VALÈNCIA. La euforia alimenta la amnesia, borra los malos recuerdos, sepulta la tristeza y elimina de la mente lo dañino. Es muy traicionera, porque nos evade de la realidad, nos eleva el ánimo hasta un estadio en el que olvidamos que en el pasado fuimos vilipendiados. Le ocurre a la gente que sufre malos tratos, que, cegada por unos instantes de alegría, ni siquiera mira sus heridas ni repara en sus agravios. Le pasa a los prisioneros en un día de libertad que, deslumbrados por una jornada sin compromisos, olvidan incluso que llevan grilletes en los tobillos o las muñecas. Y nos pasa a los valencianistas al ver a nuestro equipo en lo más alto, que preferimos no recordar el precio que nos ha costado llegar allí y lo frágil que es el trono. Nos ha pasado siempre, con presidentes zoquetes, nos bastaba ver al equipo luchando con los grandes en las posiciones punteras para sacar pecho y considerar nimiedades el gasto desmedido, las comisiones o la ruina económica del club. Nos bastaba ver a Romário hinchándose a meter goles, con la anuencia de Hiddink, en un partido de broma para pedir la cabeza de un presidente que nunca quiso hipotecar el club por un capricho pasajero.
Nos sigue pasando. Nos pasa ahora, que miramos la tabla de primera división y pensamos que el tiempo se detuvo hace 17 años porque el Valencia está ahí arriba, tiene un entrenador que sabe de qué va esto y unos jugadores comprometidos por la causa. Soñamos con vencer en muchos partidos, con meternos en Europa y, oye, por qué no, con pelear por algún título, con volver a sentirnos orgullosos en los bares con nuestros amigos culés o madridistas, con decirles que les vamos a ganar y pensar que puede ser posible. Ahora miramos el calendario que nos espera y sabemos que podemos ganarle a cualquiera, que un empate es un premio mínimo dado nuestro potencial, que suerte ha tenido el PSG de que el Valencia no se clasificara para la Champions.

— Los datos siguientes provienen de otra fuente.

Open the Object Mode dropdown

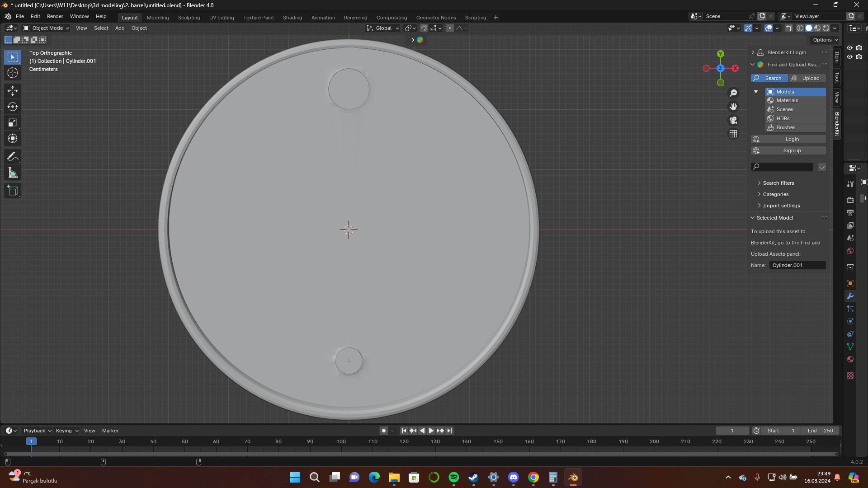coord(46,28)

Ese estado de entusiasmo futbolero nos ha hecho olvidar cómo hemos llegado hasta aquí, cómo una situación que debería de haber sido normal se ha convertido en excepcional y por ello nos dispara el optimismo. Nos hemos olvidado de que ese mismo club cuyo primer equipo ahora comanda La Liga, levanta admiración por su juego, sus goles y su consistencia defensiva está gobernado por unos señores que llevan siete años esquilmando una propiedad que heredaron con deudas y a la que han conducido al borde de la ruina. Nos hemos olvidado de que, si no se hubiera extendido la pandemia del coronavirus, más de la mitad de los futbolistas que componen esa alineación que empezamos a sabernos de memoria -en un signo espléndido de que puede convertirse en mítica- estarían jugando en otros equipos porque los habrían regalado o vendido a precio de saldo, como hicieron con Kondogbia, Ferran Torres, Alcácer, Parejo, Coquelin, Kang In Lee y tantos otros. Nos hemos olvidado de que nuestro director deportivo es un señor de Singapur que confiesa que hace diez años no tenía ni pajolera idea de fútbol, que ha demostrado que sigue sin tenerla y que su único palmarés son las copas que se toma en el Bar La Deportiva. Nos hemos olvidado de que ni siquiera podemos interactuar con el club al que amamos porque los fascistas que lo gobiernan censuran en las redes los comentarios de quienes no piensan como ellos, de que hay periodistas “revoltosos” que no pueden entrar en Mestalla o a los que persiguen, no facilitan su trabajo o presionan ante sus jefes para que los echen de sus empresas. Nos hemos olvidado de que esos tipos siguen sin cumplir su promesa de construir un campo nuevo y, para colmo, le echan la culpa de su inutilidad e inacción al ayuntamiento de Valencia y a la sociedad valenciana.
Puede que este año haya más felicidad que tristeza entre el valencianismo, que el liderazgo de Bordalás nos ayude a recuperar la autoestima y, ojalá, que ganemos algún título o nos llevemos una alegría en forma de clasificación para una competición europea el año próximo, pero yo no olvido que esta situación ya la vivimos hace solo dos años y los señores de Singapur se encargaron, caprichosamente, de destrozarla sin dar explicación alguna.